Aribert Heim - Alleged Death

Alleged Death

In 2006, a German newspaper reported that he had a daughter, Waltraud, living in the outskirts of Puerto Montt, Chile who said he died in 1993. However, when she tried to recover a million-dollar inheritance from an account in his name, she was unable to provide a death certificate.

In August 2008, to take hold of his assets, Heim's son asked that his father be declared legally dead; he intended to donate them to projects working to document the atrocities committed in the camps.

After years of apparently false sightings, the circumstances of Heim's escape, life in hiding and death were jointly reported by the German broadcaster ZDF and the New York Times in February 2009. They reported that he lived under a false name, Tarek Farid Hussein, in Egypt and that he died of intestinal cancer in Cairo in 1992.

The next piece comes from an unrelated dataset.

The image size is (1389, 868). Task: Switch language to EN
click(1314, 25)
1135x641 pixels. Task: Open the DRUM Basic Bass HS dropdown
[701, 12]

In an interview at the family’s villa in Baden-Baden his son Rüdiger admitted publicly for the first time that he was with his father in Egypt at the time of his death. Heim says it was during the Olympics, and that he died the day after the games ended. According to Efraim Zuroff, Rüdiger Heim had - until the publishing of the ZDF research results - constantly denied having any knowledge of the whereabouts of Aribert Heim. The German police authorities are still investigating to this day, since there is no sufficient evidence of Aribert Heim's death.

On 8 June 2001, a lawyer issued a statement to a Berlin courthouse in which he claimed to be in contact with Aribert Heim. On March 18, 2009, the Simon Wiesenthal Center filed a criminal complaint due to suspicion of false testimony.